SET TASK: Copy the lines below word for word, leaving out the pictures.
━━━ DATA RECORDS ━━━
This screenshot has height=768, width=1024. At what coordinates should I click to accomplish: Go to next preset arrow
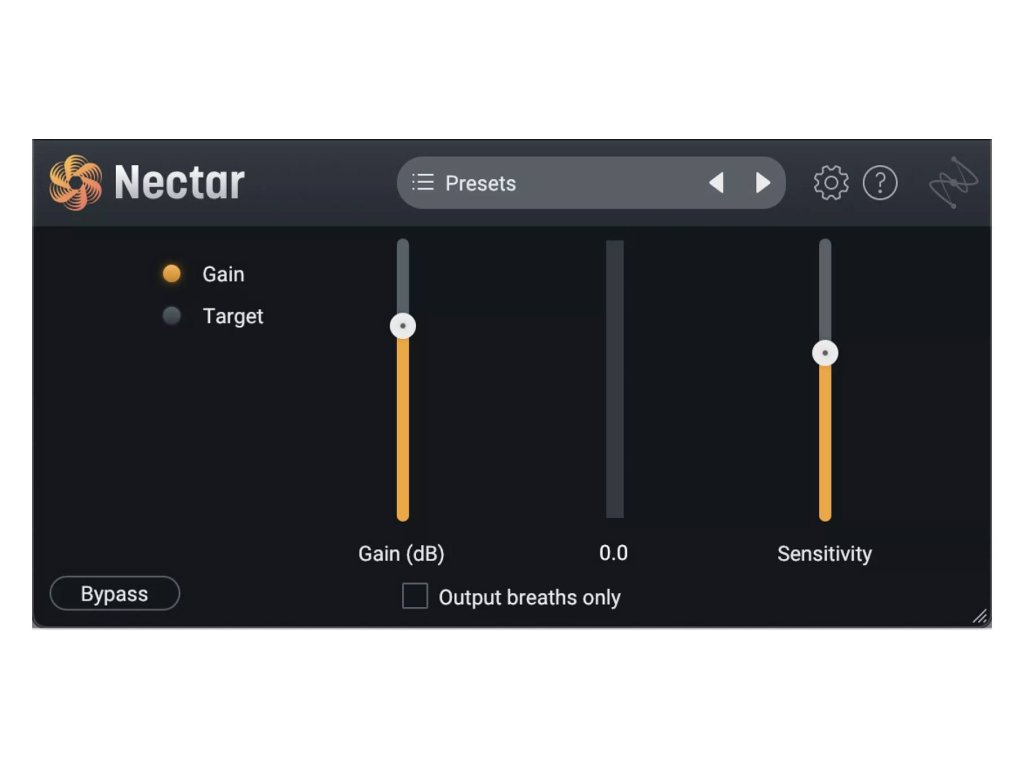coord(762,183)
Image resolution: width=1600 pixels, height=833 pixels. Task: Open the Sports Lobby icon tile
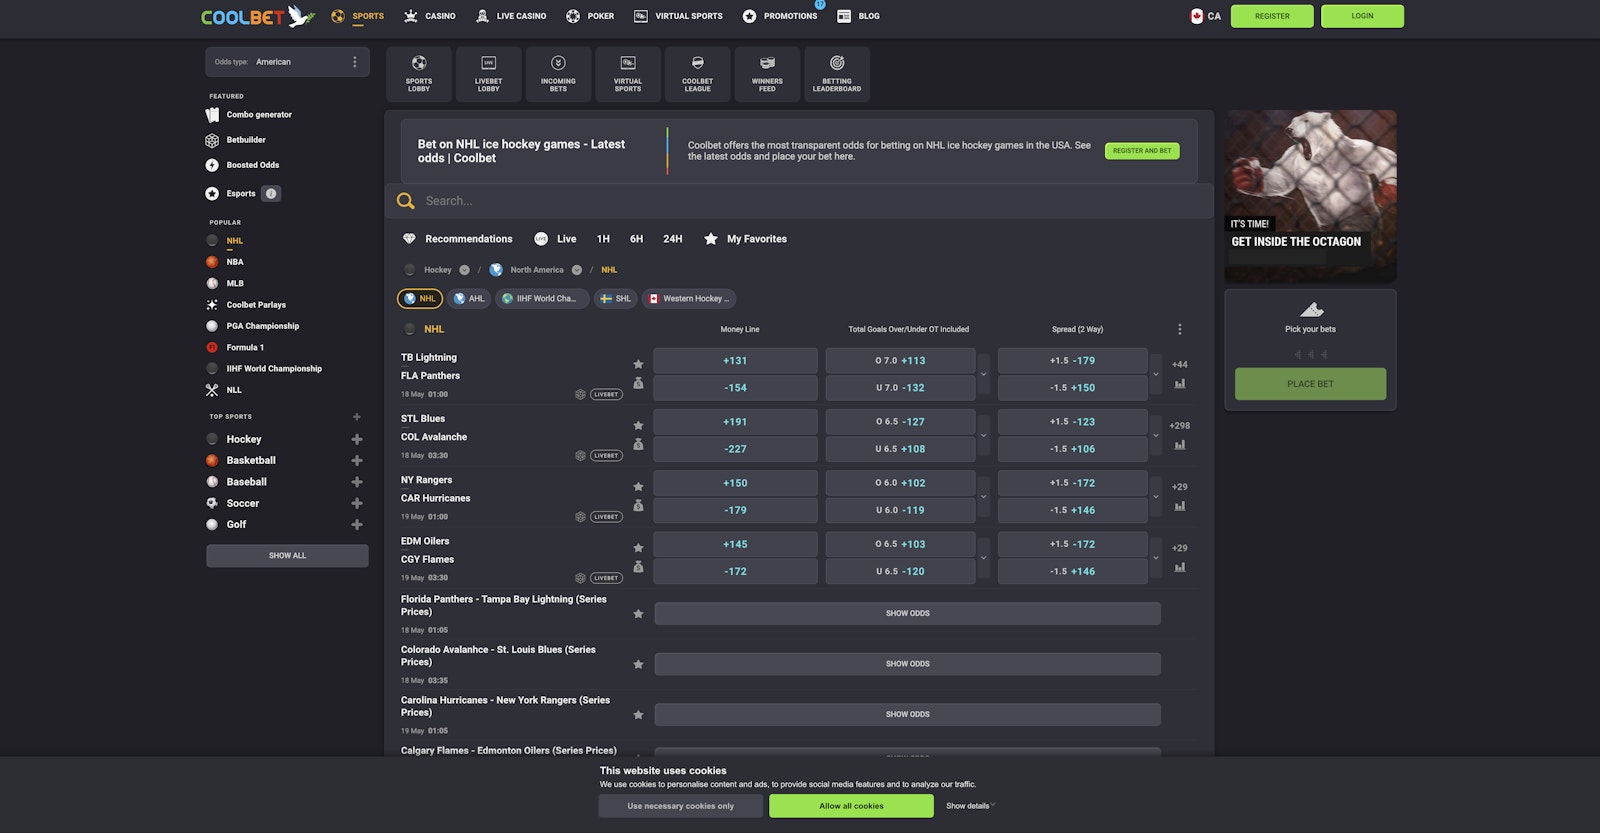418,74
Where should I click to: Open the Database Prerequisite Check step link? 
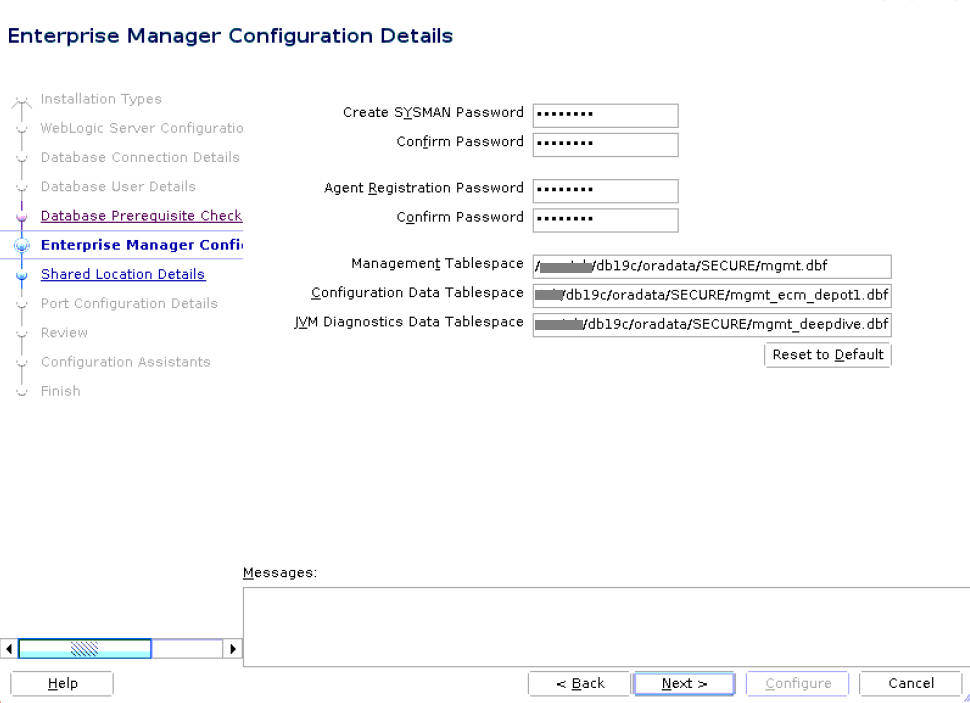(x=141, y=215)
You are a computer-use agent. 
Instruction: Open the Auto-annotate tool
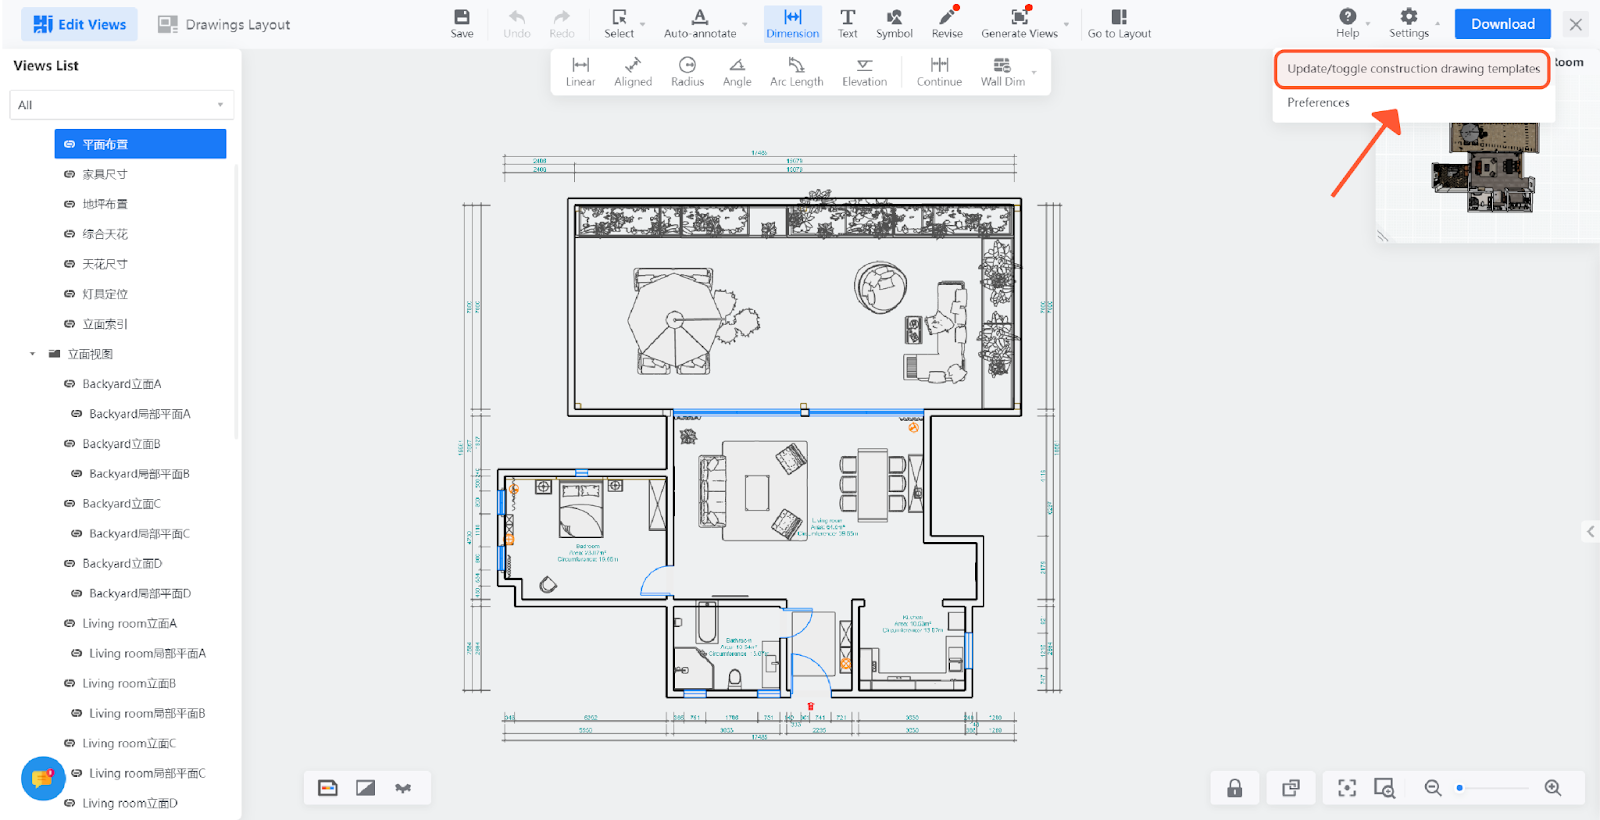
━━━
COMPLETE ANSWER:
This screenshot has height=768, width=1024. At what coordinates should I click to accomplish: Go to next preset arrow
coord(762,183)
Image resolution: width=1600 pixels, height=833 pixels. Task: Open the Sports Lobby icon tile
418,74
Where should I click to: Open the Database Prerequisite Check step link? 
(x=141, y=215)
You are a computer-use agent. 
Instruction: Open the Auto-annotate tool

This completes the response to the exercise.